DIRECTIONS: Copy the entries below without any changes, starting at the line that contains "Click the URL label text" and ending at the line that contains "pos(323,491)", with both of those lines included.

--- BEGIN RECORDS PROVIDED ---

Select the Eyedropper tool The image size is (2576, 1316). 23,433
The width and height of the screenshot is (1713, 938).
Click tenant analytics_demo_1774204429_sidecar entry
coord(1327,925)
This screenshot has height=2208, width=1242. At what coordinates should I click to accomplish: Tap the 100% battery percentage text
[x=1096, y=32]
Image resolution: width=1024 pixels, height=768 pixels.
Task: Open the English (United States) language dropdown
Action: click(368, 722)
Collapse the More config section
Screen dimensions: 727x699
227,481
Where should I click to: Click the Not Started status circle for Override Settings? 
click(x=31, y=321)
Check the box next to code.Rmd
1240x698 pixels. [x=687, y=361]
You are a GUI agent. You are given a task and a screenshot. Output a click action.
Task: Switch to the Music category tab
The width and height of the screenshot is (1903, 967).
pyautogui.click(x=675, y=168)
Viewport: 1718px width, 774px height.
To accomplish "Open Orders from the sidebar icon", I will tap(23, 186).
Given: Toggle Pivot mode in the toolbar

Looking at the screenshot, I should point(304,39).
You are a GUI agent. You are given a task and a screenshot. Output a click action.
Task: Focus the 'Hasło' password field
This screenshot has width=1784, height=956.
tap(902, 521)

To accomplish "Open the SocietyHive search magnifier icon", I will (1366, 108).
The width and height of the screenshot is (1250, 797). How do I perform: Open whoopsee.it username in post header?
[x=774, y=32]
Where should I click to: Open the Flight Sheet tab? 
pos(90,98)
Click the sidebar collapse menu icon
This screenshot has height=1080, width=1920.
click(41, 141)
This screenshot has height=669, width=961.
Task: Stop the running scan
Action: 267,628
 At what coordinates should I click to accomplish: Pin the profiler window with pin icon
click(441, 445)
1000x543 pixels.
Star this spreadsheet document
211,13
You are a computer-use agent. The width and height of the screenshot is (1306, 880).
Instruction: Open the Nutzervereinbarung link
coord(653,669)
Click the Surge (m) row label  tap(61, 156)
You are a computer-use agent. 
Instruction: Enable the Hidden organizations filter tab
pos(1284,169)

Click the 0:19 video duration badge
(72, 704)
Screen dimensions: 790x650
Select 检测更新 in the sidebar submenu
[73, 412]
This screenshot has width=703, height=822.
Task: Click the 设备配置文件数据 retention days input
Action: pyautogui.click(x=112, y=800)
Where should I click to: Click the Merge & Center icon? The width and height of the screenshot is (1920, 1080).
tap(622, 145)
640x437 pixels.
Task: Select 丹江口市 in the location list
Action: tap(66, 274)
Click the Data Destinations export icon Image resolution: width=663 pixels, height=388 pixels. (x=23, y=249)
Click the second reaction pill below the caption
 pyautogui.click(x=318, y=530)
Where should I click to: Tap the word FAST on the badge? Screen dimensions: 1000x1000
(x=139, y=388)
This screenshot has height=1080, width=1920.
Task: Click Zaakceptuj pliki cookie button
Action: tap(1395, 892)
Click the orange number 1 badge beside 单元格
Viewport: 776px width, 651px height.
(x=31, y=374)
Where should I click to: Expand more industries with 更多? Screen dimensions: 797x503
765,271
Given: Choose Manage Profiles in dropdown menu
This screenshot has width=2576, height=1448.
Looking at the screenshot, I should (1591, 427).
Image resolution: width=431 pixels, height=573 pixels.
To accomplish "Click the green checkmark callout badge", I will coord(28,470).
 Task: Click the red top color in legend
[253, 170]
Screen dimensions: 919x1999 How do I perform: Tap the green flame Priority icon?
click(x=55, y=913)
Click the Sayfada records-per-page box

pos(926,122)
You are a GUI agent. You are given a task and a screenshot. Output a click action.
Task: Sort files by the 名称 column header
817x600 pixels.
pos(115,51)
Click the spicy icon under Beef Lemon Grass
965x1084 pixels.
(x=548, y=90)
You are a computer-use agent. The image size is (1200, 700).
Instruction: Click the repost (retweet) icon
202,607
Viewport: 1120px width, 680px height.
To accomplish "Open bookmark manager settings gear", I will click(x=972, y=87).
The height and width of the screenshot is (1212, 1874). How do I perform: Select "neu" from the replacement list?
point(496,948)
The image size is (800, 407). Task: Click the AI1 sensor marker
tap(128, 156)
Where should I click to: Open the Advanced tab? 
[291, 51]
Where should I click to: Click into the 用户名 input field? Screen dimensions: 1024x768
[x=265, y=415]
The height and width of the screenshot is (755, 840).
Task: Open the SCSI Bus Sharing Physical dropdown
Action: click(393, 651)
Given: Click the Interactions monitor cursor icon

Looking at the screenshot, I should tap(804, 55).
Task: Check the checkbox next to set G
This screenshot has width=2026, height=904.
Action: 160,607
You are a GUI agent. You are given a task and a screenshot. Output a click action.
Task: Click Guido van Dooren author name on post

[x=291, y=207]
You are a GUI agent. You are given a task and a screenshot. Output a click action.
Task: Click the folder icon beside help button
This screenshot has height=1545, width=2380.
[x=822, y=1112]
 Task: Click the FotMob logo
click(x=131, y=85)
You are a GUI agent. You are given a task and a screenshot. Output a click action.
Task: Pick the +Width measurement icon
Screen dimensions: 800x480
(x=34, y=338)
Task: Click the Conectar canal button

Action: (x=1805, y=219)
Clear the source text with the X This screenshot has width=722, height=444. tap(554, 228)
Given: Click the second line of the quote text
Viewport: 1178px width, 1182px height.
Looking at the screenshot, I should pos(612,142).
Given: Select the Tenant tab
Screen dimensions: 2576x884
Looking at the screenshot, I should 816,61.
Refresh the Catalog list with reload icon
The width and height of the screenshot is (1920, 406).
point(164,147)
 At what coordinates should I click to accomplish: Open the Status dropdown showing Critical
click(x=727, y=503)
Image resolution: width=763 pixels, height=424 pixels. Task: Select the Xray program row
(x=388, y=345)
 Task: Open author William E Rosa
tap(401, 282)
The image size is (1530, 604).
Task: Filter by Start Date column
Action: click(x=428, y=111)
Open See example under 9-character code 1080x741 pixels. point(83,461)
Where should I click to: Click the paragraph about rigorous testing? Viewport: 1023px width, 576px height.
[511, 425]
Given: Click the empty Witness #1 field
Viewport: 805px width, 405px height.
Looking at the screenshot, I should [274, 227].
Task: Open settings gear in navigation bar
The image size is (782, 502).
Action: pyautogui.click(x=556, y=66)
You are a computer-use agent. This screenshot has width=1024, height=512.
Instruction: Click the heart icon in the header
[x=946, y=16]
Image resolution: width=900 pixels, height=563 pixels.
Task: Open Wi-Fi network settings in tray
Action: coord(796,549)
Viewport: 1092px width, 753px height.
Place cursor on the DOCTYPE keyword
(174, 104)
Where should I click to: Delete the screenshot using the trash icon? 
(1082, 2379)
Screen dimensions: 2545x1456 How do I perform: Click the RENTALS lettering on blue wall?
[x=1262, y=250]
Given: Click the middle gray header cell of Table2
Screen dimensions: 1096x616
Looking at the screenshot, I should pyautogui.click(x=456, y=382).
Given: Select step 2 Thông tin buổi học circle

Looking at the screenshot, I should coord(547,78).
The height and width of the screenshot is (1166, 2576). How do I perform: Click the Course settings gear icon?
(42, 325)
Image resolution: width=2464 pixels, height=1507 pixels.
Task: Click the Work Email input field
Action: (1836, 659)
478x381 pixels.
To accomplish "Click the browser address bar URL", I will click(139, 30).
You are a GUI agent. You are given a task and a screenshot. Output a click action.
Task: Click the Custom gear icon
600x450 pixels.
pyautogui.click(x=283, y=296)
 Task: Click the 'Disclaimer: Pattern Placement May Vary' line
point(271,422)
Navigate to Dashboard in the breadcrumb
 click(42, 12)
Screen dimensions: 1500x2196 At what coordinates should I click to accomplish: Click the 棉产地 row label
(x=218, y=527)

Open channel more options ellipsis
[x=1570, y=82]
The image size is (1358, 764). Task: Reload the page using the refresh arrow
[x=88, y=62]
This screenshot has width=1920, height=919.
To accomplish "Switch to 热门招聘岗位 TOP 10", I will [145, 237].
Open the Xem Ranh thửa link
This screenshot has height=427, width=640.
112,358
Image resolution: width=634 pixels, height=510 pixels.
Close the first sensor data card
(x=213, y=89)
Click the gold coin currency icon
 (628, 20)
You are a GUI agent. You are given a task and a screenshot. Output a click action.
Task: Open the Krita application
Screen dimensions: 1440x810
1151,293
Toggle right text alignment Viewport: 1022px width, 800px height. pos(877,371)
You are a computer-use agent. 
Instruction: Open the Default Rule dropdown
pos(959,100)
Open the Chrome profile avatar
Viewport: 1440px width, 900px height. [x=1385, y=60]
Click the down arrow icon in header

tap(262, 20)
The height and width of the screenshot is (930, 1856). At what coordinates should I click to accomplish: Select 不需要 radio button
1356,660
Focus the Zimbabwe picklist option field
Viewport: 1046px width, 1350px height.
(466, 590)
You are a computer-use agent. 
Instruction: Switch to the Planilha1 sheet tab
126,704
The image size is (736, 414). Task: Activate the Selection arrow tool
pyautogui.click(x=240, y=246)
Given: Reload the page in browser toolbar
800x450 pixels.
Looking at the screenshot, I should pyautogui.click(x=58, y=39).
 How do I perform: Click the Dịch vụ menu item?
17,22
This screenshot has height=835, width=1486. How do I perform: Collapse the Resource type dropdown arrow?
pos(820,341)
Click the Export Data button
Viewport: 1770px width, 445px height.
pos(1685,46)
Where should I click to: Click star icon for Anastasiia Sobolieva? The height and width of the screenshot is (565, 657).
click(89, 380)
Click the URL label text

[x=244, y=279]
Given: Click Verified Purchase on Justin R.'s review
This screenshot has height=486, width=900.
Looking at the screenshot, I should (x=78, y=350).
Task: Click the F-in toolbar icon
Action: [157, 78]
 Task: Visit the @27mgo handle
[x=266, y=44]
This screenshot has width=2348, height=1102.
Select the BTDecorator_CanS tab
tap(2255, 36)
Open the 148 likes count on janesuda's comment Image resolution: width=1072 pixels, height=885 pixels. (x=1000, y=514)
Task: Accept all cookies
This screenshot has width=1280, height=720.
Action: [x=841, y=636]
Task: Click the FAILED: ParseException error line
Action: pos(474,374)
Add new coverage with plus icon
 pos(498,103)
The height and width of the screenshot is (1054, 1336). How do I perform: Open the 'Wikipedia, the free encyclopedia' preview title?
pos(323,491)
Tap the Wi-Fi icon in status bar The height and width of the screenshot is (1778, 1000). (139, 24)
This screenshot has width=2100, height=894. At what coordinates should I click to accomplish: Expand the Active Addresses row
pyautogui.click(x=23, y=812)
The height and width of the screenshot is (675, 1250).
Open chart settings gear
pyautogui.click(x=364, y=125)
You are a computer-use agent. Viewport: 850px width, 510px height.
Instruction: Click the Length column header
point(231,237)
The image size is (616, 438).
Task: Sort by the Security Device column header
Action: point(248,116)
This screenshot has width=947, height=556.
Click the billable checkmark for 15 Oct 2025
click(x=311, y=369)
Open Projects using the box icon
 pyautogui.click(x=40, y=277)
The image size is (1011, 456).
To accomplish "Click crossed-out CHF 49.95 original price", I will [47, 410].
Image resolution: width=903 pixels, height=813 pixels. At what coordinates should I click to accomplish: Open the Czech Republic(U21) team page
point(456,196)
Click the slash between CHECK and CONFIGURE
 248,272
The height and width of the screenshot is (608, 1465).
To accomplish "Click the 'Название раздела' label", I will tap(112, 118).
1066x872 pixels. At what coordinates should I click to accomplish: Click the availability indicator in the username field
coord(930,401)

--- END RECORDS PROVIDED ---

ANSWER FOR THE TASK:
Click the URL label text

[x=244, y=279]
Given: Click Verified Purchase on Justin R.'s review
This screenshot has height=486, width=900.
Looking at the screenshot, I should (x=78, y=350).
Task: Click the F-in toolbar icon
Action: [157, 78]
 Task: Visit the @27mgo handle
[x=266, y=44]
This screenshot has width=2348, height=1102.
Select the BTDecorator_CanS tab
tap(2255, 36)
Open the 148 likes count on janesuda's comment Image resolution: width=1072 pixels, height=885 pixels. (x=1000, y=514)
Task: Accept all cookies
This screenshot has width=1280, height=720.
Action: [x=841, y=636]
Task: Click the FAILED: ParseException error line
Action: pos(474,374)
Add new coverage with plus icon
 pos(498,103)
The height and width of the screenshot is (1054, 1336). How do I perform: Open the 'Wikipedia, the free encyclopedia' preview title?
pos(323,491)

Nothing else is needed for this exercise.